**Records provided**

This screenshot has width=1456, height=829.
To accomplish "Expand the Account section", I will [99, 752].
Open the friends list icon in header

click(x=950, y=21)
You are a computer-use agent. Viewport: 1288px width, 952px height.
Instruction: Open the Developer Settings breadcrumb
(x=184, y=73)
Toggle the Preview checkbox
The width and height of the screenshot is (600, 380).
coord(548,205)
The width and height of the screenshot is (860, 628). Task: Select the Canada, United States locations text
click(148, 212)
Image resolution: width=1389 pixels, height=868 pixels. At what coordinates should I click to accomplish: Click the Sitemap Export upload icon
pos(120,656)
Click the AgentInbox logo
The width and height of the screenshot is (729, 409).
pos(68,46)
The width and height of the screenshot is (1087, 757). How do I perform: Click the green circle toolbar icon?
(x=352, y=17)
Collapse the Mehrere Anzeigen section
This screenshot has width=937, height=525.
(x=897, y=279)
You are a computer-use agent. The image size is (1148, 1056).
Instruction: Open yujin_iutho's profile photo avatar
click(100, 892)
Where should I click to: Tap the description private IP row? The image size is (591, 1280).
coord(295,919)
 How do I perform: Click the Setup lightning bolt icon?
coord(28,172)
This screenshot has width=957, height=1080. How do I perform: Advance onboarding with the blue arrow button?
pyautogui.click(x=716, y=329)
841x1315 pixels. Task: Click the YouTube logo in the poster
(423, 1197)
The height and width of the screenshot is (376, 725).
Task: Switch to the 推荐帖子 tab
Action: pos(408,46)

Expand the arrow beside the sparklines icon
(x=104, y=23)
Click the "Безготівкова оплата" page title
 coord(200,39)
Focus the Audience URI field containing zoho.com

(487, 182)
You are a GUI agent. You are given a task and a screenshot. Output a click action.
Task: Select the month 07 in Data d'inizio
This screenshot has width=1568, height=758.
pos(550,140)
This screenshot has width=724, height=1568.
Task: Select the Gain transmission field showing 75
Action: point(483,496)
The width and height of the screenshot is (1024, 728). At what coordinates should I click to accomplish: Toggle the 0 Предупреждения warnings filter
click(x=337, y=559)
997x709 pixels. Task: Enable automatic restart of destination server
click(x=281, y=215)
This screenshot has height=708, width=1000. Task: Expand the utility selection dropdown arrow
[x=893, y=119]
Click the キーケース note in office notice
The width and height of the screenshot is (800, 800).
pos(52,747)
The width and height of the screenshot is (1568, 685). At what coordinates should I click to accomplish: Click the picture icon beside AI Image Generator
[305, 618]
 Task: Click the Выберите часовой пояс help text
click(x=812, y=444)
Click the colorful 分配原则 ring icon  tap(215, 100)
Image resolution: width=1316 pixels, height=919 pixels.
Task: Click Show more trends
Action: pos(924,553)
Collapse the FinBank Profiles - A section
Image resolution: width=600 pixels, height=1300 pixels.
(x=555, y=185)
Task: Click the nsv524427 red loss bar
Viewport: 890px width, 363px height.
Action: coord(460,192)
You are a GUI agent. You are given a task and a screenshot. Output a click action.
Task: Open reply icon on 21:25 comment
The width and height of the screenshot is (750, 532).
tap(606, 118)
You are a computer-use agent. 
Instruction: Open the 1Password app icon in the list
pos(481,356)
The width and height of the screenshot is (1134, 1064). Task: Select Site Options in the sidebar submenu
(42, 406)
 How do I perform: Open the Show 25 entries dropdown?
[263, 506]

**What is asked**
Copy all of the records above again, word for word and line for line, without changing anything.

**Exercise response**
This screenshot has width=1456, height=829.
To accomplish "Expand the Account section", I will [99, 752].
Open the friends list icon in header

click(x=950, y=21)
You are a computer-use agent. Viewport: 1288px width, 952px height.
Instruction: Open the Developer Settings breadcrumb
(x=184, y=73)
Toggle the Preview checkbox
The width and height of the screenshot is (600, 380).
coord(548,205)
The width and height of the screenshot is (860, 628). Task: Select the Canada, United States locations text
click(148, 212)
Image resolution: width=1389 pixels, height=868 pixels. At what coordinates should I click to accomplish: Click the Sitemap Export upload icon
pos(120,656)
Click the AgentInbox logo
The width and height of the screenshot is (729, 409).
pos(68,46)
The width and height of the screenshot is (1087, 757). How do I perform: Click the green circle toolbar icon?
(x=352, y=17)
Collapse the Mehrere Anzeigen section
This screenshot has width=937, height=525.
(x=897, y=279)
You are a computer-use agent. The image size is (1148, 1056).
Instruction: Open yujin_iutho's profile photo avatar
click(100, 892)
Where should I click to: Tap the description private IP row? The image size is (591, 1280).
coord(295,919)
 How do I perform: Click the Setup lightning bolt icon?
coord(28,172)
This screenshot has width=957, height=1080. How do I perform: Advance onboarding with the blue arrow button?
pyautogui.click(x=716, y=329)
841x1315 pixels. Task: Click the YouTube logo in the poster
(423, 1197)
The height and width of the screenshot is (376, 725).
Task: Switch to the 推荐帖子 tab
Action: pos(408,46)

Expand the arrow beside the sparklines icon
(x=104, y=23)
Click the "Безготівкова оплата" page title
 coord(200,39)
Focus the Audience URI field containing zoho.com

(487, 182)
You are a GUI agent. You are given a task and a screenshot. Output a click action.
Task: Select the month 07 in Data d'inizio
This screenshot has width=1568, height=758.
pos(550,140)
This screenshot has width=724, height=1568.
Task: Select the Gain transmission field showing 75
Action: point(483,496)
The width and height of the screenshot is (1024, 728). At what coordinates should I click to accomplish: Toggle the 0 Предупреждения warnings filter
click(x=337, y=559)
997x709 pixels. Task: Enable automatic restart of destination server
click(x=281, y=215)
This screenshot has height=708, width=1000. Task: Expand the utility selection dropdown arrow
[x=893, y=119]
Click the キーケース note in office notice
The width and height of the screenshot is (800, 800).
pos(52,747)
The width and height of the screenshot is (1568, 685). At what coordinates should I click to accomplish: Click the picture icon beside AI Image Generator
[305, 618]
 Task: Click the Выберите часовой пояс help text
click(x=812, y=444)
Click the colorful 分配原则 ring icon  tap(215, 100)
Image resolution: width=1316 pixels, height=919 pixels.
Task: Click Show more trends
Action: pos(924,553)
Collapse the FinBank Profiles - A section
Image resolution: width=600 pixels, height=1300 pixels.
(x=555, y=185)
Task: Click the nsv524427 red loss bar
Viewport: 890px width, 363px height.
Action: coord(460,192)
You are a GUI agent. You are given a task and a screenshot. Output a click action.
Task: Open reply icon on 21:25 comment
The width and height of the screenshot is (750, 532).
tap(606, 118)
You are a computer-use agent. 
Instruction: Open the 1Password app icon in the list
pos(481,356)
The width and height of the screenshot is (1134, 1064). Task: Select Site Options in the sidebar submenu
(42, 406)
 How do I perform: Open the Show 25 entries dropdown?
[263, 506]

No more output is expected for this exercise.